Was ist bloß mit Corporate Germany los?
Korruption, Tricksereien, Betrug – langsam wird es systemgefährdend.
D ie Älteren unter uns werden sich noch erinnern: Deutsche Wirtschaft, das war einmal eine Art internationaler Benchmark für Qualität und Seriosität. Eine offenbar schon vor Längerem versunkene Welt.

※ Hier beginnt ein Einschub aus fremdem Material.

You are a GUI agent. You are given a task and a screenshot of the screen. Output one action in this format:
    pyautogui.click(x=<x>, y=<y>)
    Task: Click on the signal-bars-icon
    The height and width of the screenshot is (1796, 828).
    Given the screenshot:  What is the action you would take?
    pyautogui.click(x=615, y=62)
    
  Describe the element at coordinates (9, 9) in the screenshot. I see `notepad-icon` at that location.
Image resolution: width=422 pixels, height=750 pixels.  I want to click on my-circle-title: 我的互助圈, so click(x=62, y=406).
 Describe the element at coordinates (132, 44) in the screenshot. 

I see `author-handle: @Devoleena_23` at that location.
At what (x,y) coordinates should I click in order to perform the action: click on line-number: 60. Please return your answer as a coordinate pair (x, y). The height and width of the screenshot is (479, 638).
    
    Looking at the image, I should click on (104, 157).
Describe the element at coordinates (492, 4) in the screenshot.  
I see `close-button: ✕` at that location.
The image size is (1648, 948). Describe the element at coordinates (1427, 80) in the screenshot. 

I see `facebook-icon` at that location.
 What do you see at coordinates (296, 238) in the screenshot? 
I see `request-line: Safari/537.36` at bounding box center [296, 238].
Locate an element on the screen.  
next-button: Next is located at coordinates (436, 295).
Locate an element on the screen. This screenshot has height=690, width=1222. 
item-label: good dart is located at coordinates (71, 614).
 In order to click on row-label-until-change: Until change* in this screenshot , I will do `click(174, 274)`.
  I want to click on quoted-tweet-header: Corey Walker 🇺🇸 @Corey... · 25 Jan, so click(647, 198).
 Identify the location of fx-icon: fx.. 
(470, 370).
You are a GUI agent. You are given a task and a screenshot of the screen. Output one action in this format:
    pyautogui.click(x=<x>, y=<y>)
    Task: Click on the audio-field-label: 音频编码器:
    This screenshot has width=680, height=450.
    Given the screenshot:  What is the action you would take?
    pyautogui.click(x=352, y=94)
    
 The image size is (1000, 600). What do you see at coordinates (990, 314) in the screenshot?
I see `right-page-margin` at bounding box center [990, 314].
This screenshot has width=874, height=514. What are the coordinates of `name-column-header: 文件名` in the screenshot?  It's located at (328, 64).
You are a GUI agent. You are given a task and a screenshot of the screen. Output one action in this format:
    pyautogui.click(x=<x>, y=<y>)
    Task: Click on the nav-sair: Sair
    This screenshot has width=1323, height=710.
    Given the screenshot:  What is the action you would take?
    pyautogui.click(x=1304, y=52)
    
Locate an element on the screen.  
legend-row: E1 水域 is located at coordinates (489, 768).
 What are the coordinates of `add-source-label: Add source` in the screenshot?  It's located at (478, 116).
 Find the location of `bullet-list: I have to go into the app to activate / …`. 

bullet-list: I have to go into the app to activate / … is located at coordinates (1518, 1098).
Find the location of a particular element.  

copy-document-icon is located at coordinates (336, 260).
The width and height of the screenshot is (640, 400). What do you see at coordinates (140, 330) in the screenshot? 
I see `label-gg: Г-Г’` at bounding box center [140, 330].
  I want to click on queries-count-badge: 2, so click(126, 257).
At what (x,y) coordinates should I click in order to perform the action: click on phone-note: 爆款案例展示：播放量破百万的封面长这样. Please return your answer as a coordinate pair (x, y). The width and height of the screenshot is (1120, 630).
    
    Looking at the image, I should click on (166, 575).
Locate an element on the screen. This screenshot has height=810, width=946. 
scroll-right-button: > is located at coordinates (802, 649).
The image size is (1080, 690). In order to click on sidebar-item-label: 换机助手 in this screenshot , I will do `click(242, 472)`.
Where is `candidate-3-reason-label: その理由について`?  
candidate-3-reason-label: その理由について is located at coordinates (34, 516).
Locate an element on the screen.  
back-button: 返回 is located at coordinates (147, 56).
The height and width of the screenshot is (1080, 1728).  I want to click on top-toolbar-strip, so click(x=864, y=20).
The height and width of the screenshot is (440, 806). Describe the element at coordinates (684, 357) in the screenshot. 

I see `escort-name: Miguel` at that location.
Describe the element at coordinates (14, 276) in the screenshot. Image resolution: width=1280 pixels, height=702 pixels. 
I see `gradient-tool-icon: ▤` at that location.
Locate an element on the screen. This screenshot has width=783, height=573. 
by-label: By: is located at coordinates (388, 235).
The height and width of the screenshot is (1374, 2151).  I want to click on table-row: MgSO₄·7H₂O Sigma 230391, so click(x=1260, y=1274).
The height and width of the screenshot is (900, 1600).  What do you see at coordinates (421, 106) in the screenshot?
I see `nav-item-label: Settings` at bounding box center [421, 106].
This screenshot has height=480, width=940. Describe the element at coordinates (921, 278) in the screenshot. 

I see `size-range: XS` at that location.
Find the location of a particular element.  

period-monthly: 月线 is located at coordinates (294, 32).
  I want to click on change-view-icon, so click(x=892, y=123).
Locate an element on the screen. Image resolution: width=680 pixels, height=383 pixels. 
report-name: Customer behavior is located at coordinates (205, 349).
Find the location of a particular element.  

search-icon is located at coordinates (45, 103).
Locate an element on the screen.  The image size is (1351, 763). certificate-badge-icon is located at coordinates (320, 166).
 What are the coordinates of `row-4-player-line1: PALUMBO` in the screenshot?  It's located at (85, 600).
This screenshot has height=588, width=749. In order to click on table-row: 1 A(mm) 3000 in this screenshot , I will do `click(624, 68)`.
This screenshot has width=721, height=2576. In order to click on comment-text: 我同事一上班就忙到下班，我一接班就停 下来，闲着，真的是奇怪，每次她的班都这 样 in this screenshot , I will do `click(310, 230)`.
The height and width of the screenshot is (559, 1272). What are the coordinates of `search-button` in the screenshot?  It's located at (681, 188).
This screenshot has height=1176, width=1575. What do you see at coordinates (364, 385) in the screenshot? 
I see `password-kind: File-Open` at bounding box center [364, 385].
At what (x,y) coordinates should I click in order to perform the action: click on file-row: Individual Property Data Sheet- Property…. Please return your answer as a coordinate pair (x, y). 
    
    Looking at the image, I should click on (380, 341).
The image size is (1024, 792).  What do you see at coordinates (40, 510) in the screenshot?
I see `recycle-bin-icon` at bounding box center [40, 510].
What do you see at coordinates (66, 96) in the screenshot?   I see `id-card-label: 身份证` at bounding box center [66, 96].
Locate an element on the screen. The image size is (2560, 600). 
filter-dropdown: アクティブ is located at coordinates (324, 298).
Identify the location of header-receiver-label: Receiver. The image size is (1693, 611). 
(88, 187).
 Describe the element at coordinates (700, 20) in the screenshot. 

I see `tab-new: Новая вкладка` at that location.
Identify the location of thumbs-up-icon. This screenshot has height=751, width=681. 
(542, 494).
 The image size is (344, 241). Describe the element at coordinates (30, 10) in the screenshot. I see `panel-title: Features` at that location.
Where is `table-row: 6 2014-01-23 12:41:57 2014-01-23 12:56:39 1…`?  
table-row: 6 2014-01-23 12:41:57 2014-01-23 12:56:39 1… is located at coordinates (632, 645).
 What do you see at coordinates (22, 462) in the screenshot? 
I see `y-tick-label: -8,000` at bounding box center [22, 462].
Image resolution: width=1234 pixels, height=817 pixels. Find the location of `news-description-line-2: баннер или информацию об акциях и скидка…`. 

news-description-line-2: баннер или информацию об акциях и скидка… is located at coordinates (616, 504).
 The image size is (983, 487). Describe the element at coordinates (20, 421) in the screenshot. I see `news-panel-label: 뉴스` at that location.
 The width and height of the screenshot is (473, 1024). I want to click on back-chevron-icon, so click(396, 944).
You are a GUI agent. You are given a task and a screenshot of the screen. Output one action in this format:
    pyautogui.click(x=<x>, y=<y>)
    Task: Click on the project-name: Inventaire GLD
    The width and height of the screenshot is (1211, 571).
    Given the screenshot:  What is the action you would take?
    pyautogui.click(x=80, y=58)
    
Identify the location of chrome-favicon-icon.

Sieht man sich die vergangenen 15 Jahre an, dann bekommt man einen etwas anderen Eindruck. Eine kleine Auswahl: schwarze Kassen und Schmiergeld bei Siemens und MAN, Spitzelaffäre bei der Deutschen Telekom, Luxusreisen und Bordellbesuche auf Regimentskosten für VW-Betriebsräte, Milliarden-Strafzahlungen, weil die Deutsche Bank massiv in Marktmanipulationen und andere Finanzsauereien verwickelt war, massive Abgasbetrügereien, wieder bei VW. Und jetzt, so, wie es aussieht, auch noch Opel. Okay, letzteres Unternehmen hat ein französischer Konzern von einem amerikanischen erworben, aber die Marke ist halt doch sehr deutsch.
Kurzum: Die Creme der deutschen Wirtschaft steckt seit vielen Jahren in einem Strudel aus Korruption, Betrug und Kundenverar . . ., pardon, kreativem Umgang mit Prospektwahrheit. Was ist nur mit Corporate Germany los?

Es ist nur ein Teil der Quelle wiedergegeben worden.